Electrical – PCB: digital at one side and analog at another

emcpcb-design

Due to layout restrictions I may have to have digital signal at one side of the board, and analog signal at the other side. I used to separate them dedicating parts of the board for each, but not this time.

  • Board thickness: 1.6 mm
  • Layers: 2
  • Digital signal: 3.3/2.5/1.2 V LVTTL, up to ~30 MHz
  • Analog signal: audio ±1.5 V (output of op-amps in voltage follower mode powered from ±12 V), mostly human ear hearing band

I am worried if quality or integrity of one signal will be negatively affected by the signal on another side of the board.

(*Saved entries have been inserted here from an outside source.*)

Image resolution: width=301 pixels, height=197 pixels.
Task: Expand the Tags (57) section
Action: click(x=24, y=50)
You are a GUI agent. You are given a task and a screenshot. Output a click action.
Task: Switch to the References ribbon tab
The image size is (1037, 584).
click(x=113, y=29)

Are my apprehensions having a reason to exist, or I am over-complicating things? Should I make 4-layer board with ground layer as "padding" between digital and analog?

In general, what should I be aware of if I will decide to continue with such design?

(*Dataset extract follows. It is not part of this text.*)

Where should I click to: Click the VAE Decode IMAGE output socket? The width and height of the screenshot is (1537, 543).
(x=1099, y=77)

@MichaelKaras: Not possible to separate at this time, that's why I ask this question. I have to place audio jack in the middle of digital logic because putting it in other places of PCB will simply make it not accessible outside of chassis. Audio signal will be fed to the jack through airwires, thus in general there will be just several pads of analog signal, but there're digital wires at another board's side which I afraid may suffer.

Best Answer

First of all you must understand that the digital signals will have return signals directly underneath them on the opposite side of the board. You need to make sure that your analog signal traces are not running parallel to the digital return traces or you will have cross talk.

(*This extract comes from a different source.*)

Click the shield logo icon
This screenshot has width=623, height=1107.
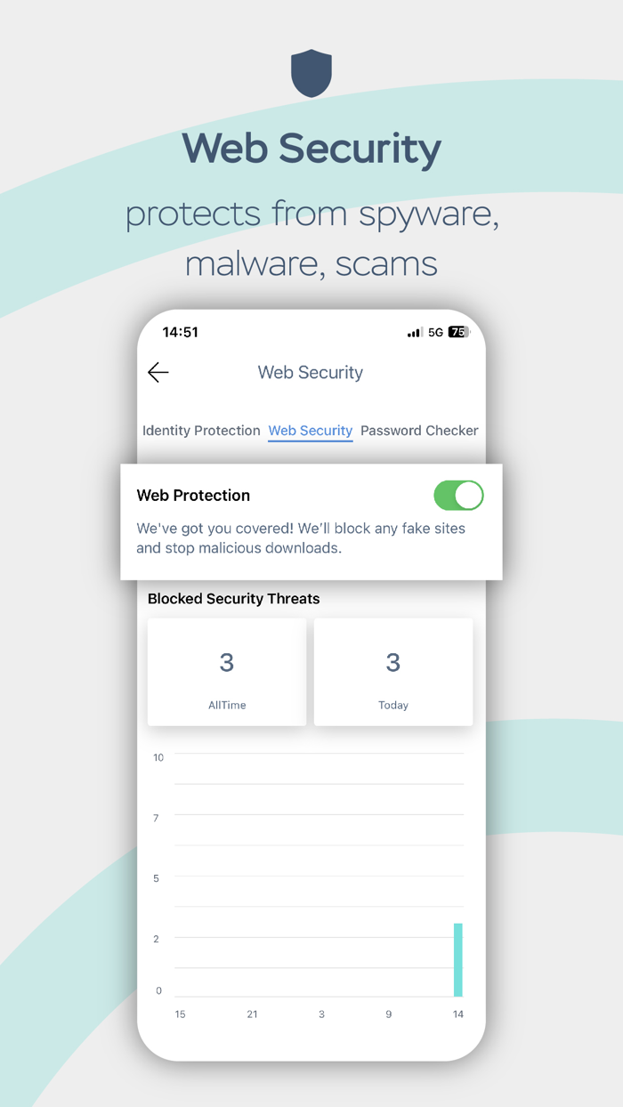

Also, you need to make sure that all signals have a solid reference plane on the opposite side of the board or you will have impedance mismatches and excessive inductance and radiated noise since the return currents will be taking paths around any cuts in the planes above/below them.

Ideally you should flood the top and bottom of PCB with copper that is connected to ground, just be sure to keep clearance from unmasked copper to avoid shorts. You can also drop vias connected to ground along the path of your analog signals to shield them as best as possible.